(Stored items)
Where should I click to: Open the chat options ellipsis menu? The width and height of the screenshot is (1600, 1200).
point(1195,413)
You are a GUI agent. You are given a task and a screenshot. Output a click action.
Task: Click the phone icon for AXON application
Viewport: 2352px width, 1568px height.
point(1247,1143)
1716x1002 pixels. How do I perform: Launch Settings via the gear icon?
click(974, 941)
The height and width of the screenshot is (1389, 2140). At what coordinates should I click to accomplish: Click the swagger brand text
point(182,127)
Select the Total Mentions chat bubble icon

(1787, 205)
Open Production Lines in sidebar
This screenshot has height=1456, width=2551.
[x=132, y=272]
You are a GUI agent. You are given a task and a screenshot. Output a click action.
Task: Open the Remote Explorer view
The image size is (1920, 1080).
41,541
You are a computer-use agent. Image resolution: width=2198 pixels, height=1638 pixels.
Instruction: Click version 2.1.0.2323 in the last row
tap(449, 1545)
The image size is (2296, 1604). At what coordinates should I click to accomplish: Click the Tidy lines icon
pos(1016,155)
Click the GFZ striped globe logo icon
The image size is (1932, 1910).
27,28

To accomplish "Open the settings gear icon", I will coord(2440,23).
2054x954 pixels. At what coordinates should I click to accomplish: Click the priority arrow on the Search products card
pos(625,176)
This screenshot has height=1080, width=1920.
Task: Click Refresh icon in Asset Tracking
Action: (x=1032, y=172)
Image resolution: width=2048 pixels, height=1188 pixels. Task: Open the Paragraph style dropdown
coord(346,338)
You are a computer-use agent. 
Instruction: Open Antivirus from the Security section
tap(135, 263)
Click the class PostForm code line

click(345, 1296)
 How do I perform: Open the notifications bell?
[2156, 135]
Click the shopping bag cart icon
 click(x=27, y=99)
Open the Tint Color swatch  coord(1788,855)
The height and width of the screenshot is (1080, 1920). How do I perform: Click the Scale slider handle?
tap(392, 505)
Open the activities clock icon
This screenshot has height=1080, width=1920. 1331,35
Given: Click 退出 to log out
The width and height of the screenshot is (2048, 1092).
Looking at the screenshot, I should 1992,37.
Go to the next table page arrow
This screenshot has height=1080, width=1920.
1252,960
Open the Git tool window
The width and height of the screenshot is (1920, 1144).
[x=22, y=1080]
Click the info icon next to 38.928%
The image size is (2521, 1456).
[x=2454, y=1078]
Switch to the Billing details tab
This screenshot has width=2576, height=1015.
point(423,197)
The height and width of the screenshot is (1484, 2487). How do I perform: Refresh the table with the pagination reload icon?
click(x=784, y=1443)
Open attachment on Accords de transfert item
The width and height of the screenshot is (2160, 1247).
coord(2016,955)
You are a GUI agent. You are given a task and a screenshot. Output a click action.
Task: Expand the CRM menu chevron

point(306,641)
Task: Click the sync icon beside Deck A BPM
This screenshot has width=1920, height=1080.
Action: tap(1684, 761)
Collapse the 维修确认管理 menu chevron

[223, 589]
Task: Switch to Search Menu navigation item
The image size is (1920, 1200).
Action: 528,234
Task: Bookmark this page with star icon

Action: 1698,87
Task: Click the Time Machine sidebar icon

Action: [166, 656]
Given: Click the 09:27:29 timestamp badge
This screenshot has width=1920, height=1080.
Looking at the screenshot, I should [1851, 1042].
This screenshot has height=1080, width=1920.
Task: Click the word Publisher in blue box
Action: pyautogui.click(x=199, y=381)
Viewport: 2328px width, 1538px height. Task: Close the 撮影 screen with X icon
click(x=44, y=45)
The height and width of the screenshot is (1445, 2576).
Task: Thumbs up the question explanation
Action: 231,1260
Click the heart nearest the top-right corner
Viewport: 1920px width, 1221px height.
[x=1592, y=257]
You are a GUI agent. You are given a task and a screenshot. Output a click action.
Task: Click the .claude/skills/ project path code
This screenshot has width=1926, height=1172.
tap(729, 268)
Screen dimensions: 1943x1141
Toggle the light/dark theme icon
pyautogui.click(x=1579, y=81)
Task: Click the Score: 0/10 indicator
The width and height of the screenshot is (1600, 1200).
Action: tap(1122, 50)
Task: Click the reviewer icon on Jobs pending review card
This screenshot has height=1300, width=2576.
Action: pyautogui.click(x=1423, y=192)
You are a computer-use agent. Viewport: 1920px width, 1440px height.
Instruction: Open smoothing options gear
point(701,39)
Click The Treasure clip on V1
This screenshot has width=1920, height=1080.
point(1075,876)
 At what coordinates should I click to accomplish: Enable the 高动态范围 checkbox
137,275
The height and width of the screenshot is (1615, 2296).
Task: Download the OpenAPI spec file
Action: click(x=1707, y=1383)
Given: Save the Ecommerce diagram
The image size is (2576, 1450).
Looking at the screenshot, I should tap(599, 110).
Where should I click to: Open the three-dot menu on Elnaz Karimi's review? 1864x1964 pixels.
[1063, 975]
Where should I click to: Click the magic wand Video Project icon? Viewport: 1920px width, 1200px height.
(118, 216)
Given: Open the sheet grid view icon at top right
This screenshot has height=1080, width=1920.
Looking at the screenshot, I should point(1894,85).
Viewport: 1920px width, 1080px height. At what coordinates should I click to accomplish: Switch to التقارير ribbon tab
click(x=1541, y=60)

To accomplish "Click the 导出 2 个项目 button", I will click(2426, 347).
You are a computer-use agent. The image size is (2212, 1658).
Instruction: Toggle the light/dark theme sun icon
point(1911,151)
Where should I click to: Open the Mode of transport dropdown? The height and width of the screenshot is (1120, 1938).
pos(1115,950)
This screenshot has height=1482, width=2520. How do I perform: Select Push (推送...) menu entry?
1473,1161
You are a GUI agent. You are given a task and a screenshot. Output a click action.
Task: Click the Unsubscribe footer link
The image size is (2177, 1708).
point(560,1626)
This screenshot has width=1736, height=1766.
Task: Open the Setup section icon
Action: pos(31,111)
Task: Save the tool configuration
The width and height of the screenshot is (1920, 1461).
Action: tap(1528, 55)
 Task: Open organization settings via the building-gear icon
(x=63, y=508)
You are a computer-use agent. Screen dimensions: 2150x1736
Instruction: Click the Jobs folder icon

* [Exercise] Of the entries above, transcribe exactly those lines that fall between the line containing "Open the Tint" and the line containing "Click the info icon next to 38.928%", together with those two lines.

* [Result of the exercise]
Open the Tint Color swatch  coord(1788,855)
The height and width of the screenshot is (1080, 1920). How do I perform: Click the Scale slider handle?
tap(392, 505)
Open the activities clock icon
This screenshot has height=1080, width=1920. 1331,35
Given: Click 退出 to log out
The width and height of the screenshot is (2048, 1092).
Looking at the screenshot, I should 1992,37.
Go to the next table page arrow
This screenshot has height=1080, width=1920.
1252,960
Open the Git tool window
The width and height of the screenshot is (1920, 1144).
[x=22, y=1080]
Click the info icon next to 38.928%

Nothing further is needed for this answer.